McCrary’s track record for being an effective, caring and tough-minded sheriff enabled him to win re-election three times in a county that has become a Republican stronghold over the past two decades.
“The sheriff in Jaybird’s time could be considered as the most powerful man in the county, and he certainly was,” said Max Walser, a retired Davidson County Schools’ superintendent and retired county commissioner.
“Jaybird knew how to work the precincts, connect with the people to earn their votes.
“But once in office, he knew his duty was to serve all the people, and he did. He mentored me and he mentored people on both sides of the aisle.”
Although McCrary drew criticism at times from county Republicans for his mixture of law enforcement and politics, he defended his tactics in a December 1988 interview with the Winston-Salem Journal.
“We try to choose people who will first of all do the job, but also people who people like and who can influence,” McCrary said in the interview. “It helps us politically, and it helps us solve crimes.
“The sheriff in all counties is the closest elected person to the people.
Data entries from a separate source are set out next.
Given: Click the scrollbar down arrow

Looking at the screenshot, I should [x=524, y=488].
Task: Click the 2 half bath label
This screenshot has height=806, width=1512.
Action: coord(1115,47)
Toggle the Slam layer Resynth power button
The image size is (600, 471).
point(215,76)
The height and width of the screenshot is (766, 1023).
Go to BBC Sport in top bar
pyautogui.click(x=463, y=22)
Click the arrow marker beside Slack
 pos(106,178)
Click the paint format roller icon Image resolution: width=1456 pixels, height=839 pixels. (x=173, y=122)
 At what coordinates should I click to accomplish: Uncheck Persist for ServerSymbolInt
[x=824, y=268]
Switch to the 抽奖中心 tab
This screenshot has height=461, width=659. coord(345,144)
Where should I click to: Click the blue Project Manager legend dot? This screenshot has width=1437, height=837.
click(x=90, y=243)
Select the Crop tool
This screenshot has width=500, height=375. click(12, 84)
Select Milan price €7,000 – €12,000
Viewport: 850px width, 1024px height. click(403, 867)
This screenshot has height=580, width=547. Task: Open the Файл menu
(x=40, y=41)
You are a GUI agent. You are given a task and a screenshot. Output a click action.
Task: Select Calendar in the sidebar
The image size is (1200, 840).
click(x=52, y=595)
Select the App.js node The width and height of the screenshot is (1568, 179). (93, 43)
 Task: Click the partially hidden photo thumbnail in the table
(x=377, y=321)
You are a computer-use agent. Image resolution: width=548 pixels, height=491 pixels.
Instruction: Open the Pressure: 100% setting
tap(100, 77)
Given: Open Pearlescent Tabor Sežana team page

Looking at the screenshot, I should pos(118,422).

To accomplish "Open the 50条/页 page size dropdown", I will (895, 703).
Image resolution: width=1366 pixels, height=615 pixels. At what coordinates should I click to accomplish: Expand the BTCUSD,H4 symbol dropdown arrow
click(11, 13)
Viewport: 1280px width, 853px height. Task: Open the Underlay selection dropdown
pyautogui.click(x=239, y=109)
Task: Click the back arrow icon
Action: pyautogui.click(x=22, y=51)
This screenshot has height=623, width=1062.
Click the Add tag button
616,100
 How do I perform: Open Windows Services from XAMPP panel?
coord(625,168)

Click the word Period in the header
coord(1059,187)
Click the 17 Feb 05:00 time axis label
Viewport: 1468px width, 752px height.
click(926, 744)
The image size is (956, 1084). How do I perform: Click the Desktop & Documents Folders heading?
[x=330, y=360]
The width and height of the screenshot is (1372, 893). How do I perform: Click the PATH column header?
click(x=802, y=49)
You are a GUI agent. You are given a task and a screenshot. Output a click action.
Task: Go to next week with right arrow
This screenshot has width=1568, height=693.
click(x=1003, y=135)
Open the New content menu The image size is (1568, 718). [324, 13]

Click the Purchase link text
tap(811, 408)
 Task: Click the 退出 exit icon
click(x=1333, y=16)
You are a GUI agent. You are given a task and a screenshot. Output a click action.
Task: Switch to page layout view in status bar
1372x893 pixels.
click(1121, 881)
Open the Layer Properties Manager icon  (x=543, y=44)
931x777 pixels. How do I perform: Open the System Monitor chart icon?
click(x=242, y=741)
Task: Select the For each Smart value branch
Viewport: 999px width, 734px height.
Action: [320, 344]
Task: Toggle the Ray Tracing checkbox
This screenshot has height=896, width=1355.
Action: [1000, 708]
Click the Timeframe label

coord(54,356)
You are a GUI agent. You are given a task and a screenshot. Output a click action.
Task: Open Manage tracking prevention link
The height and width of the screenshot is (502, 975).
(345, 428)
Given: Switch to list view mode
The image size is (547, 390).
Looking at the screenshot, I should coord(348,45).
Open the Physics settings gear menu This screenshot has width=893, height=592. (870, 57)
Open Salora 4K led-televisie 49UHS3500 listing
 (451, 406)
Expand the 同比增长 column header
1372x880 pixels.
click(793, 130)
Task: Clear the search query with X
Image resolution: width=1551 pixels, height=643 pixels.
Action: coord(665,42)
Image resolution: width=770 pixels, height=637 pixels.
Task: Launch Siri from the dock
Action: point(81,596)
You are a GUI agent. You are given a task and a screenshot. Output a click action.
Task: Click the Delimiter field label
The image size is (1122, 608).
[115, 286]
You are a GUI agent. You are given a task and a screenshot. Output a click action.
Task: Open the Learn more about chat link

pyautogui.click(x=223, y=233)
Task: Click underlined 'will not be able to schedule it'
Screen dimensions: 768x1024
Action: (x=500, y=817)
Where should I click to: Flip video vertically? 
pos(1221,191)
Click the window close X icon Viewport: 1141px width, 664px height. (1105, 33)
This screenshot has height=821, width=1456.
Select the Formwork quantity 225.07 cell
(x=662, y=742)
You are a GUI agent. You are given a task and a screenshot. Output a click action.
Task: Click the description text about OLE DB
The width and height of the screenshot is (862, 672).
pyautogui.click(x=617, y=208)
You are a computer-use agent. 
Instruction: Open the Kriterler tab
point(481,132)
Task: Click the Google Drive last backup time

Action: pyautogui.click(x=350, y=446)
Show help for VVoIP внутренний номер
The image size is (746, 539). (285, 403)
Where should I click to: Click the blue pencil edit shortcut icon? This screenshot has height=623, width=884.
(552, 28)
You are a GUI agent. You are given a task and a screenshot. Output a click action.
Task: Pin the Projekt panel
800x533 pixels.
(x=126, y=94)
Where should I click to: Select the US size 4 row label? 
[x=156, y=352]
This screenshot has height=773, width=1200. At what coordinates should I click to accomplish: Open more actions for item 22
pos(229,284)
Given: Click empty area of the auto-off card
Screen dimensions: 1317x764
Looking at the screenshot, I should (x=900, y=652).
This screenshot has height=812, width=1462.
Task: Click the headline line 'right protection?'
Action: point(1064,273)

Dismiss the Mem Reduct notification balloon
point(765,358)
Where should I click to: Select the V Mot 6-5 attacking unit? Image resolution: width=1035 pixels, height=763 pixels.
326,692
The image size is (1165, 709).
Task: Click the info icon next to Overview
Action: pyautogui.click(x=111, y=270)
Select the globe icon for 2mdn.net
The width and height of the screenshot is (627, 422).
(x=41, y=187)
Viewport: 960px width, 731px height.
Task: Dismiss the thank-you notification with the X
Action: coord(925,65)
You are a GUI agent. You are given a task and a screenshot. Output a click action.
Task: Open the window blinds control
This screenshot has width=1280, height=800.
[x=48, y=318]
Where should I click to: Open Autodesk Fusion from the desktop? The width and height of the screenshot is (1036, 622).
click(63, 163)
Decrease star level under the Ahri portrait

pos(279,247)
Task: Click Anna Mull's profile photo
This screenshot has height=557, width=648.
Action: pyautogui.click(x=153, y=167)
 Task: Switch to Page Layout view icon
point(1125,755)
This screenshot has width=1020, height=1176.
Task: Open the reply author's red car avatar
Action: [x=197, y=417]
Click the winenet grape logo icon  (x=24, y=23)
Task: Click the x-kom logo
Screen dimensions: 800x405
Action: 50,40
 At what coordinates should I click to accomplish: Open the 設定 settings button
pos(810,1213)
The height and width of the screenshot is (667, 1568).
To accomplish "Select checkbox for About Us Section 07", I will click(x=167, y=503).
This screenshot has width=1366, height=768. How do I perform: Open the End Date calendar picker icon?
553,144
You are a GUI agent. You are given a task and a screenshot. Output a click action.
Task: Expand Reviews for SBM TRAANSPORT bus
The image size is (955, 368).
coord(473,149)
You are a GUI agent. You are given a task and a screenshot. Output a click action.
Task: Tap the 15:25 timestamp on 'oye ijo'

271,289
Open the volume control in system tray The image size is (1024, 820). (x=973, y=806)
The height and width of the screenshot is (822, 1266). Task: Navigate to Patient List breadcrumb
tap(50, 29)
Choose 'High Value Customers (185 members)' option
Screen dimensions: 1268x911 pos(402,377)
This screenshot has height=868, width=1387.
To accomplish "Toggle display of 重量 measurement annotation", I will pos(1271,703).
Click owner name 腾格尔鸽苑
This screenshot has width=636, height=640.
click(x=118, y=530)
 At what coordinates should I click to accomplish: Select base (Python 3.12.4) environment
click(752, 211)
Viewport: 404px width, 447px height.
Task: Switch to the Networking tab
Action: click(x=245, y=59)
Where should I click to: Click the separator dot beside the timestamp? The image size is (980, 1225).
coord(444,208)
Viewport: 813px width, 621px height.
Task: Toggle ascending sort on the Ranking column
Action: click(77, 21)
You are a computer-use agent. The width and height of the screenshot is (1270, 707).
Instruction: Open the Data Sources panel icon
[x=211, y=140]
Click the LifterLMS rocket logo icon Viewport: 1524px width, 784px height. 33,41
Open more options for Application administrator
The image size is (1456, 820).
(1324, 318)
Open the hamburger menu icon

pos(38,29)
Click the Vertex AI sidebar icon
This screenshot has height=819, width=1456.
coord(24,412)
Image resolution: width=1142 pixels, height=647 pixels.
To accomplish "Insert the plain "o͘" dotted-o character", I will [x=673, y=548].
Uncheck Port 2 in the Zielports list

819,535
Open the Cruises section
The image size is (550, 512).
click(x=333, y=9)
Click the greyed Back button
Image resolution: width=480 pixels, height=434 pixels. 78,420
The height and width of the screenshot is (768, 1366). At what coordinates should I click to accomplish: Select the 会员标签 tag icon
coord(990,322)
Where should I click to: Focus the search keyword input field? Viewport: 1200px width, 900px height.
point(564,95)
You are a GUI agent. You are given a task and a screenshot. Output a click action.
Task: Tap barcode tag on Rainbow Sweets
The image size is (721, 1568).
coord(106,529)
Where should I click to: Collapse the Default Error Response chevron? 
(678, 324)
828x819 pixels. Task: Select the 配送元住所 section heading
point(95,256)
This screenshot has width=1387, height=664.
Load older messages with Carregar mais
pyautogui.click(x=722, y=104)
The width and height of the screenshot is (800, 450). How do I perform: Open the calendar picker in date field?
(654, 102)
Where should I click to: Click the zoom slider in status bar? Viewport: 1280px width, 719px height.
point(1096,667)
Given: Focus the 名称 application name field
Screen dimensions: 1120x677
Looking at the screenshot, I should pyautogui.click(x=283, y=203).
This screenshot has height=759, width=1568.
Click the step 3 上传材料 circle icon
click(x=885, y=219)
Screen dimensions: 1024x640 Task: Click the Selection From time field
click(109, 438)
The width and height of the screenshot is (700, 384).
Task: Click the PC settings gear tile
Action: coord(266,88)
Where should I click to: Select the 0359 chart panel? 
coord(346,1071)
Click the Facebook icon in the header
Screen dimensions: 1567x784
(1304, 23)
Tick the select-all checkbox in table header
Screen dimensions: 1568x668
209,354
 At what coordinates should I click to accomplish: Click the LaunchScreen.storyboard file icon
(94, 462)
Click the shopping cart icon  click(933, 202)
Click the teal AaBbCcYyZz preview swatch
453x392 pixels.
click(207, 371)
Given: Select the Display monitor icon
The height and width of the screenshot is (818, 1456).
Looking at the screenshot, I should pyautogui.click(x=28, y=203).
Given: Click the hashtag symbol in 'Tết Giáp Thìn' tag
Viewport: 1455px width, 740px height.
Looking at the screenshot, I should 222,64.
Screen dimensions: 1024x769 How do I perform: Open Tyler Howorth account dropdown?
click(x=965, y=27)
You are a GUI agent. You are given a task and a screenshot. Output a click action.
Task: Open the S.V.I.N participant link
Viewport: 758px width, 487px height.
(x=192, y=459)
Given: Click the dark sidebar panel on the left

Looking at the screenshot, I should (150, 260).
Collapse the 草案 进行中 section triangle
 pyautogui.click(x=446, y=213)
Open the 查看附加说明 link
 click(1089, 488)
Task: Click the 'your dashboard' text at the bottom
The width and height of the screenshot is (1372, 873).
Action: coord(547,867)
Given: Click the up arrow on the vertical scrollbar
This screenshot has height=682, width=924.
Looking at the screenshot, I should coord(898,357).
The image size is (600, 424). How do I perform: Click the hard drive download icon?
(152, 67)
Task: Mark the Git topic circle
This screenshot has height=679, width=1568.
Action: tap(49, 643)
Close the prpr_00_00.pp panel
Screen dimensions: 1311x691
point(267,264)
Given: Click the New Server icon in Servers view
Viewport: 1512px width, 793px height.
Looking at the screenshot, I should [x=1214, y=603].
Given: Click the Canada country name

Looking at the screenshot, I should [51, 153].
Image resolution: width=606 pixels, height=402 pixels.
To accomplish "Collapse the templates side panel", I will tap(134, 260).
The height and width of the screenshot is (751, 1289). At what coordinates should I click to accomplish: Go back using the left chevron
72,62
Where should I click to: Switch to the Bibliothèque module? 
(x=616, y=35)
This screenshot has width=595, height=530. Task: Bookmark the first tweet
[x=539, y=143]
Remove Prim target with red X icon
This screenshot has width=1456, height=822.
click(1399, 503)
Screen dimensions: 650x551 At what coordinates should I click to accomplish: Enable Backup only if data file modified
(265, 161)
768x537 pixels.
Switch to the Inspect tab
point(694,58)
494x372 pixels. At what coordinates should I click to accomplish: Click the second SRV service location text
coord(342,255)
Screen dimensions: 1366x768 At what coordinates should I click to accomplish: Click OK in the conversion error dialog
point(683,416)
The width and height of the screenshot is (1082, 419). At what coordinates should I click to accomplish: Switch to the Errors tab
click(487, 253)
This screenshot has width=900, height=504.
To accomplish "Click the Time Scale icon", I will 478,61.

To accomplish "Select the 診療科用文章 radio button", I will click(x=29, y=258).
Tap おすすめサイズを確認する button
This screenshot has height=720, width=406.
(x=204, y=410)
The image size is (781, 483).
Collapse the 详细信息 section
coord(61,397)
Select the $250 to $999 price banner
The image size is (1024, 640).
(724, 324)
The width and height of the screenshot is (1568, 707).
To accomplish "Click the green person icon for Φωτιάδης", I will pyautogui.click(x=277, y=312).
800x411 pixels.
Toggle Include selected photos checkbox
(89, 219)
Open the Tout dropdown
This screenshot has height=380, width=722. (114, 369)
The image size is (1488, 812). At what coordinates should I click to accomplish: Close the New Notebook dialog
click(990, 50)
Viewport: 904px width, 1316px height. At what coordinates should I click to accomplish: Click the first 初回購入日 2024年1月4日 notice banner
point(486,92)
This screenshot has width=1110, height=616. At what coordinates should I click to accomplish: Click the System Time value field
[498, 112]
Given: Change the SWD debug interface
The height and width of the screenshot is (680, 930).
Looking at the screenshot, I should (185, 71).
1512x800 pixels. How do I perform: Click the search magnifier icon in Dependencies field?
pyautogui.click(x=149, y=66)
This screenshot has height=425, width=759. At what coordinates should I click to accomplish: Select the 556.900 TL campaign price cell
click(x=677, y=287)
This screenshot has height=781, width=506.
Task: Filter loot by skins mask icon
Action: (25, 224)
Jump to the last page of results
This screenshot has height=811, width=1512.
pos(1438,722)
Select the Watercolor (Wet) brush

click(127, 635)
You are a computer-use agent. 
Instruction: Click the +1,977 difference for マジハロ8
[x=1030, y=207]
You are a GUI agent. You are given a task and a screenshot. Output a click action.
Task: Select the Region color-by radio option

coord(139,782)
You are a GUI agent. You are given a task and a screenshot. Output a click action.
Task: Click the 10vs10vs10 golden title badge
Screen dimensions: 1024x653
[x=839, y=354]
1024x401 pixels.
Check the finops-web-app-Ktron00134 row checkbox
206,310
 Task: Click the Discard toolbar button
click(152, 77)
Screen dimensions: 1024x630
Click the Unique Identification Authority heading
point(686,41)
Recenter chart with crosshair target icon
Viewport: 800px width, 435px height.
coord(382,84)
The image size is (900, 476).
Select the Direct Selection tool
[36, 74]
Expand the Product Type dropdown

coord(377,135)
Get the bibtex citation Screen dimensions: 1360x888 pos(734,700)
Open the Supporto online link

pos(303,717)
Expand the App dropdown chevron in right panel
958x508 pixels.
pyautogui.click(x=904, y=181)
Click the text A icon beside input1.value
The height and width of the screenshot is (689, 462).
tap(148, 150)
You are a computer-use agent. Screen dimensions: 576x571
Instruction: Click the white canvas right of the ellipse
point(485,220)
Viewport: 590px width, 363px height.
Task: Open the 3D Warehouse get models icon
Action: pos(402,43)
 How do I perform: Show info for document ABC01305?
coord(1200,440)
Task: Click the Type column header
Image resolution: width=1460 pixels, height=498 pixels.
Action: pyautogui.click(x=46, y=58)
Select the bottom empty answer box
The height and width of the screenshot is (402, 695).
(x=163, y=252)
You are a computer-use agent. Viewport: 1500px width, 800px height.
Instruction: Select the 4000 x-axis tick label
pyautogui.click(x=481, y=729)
I don’t vote the ticket for ’em, but I will tell them how I feel about individual candidates and let them make up their own mind.”
McCrary’s work and influence in law enforcement carried well beyond the Davidson borders.
McCrary helped create one of the state’s first community-watch programs. In 1986, he helped persuade legislators to provide eligible sworn law-enforcement officers with a special separation allowance upon retirement.
He was selected as president of the N.C. Sheriff’s Association for 1984-85, and in 1985, he was awarded the Order of the Long Leaf Pine by Gov. Jim Hunt.
His reputation carried as far north as Massachusetts, where Gov. Michael Dukakis called upon McCrary to vouch for his law enforcement record as part of Dukakis’ 1988 presidential campaign.
Although McCrary retired as sheriff in 1990, he wasn’t through serving the county.
McCrary was elected convincingly to four terms in the N.C. House for District 37. Among his accomplishments was serving as co-chairman of the subcommittee on Justice and Public Safety.
Among his legislative accomplishments were helping provide compensation for victims of crimes, reducing class sizes for elementary education, raising teacher salaries, and assisting economic development initiatives for small businesses.
McCrary retired from the legislature in 2000, having never lost an election.
If all that hadn’t been enough to keep McCrary busy, he found time to serve as manager of the Davidson County Fair from 1992 to 2005.
McCrary is survived by his wife of 60 years, Jean, a son and two daughters, three grandsons, and three granddaughters.
A visitation will be held from 5-8 p.m. Saturday at Davidson Funeral Home, 301 N. Main St. in Lexington. Funeral services will be conducted at 2 p.m. Sunday at First United Methodist Church, 310 S. Main St. in Lexington.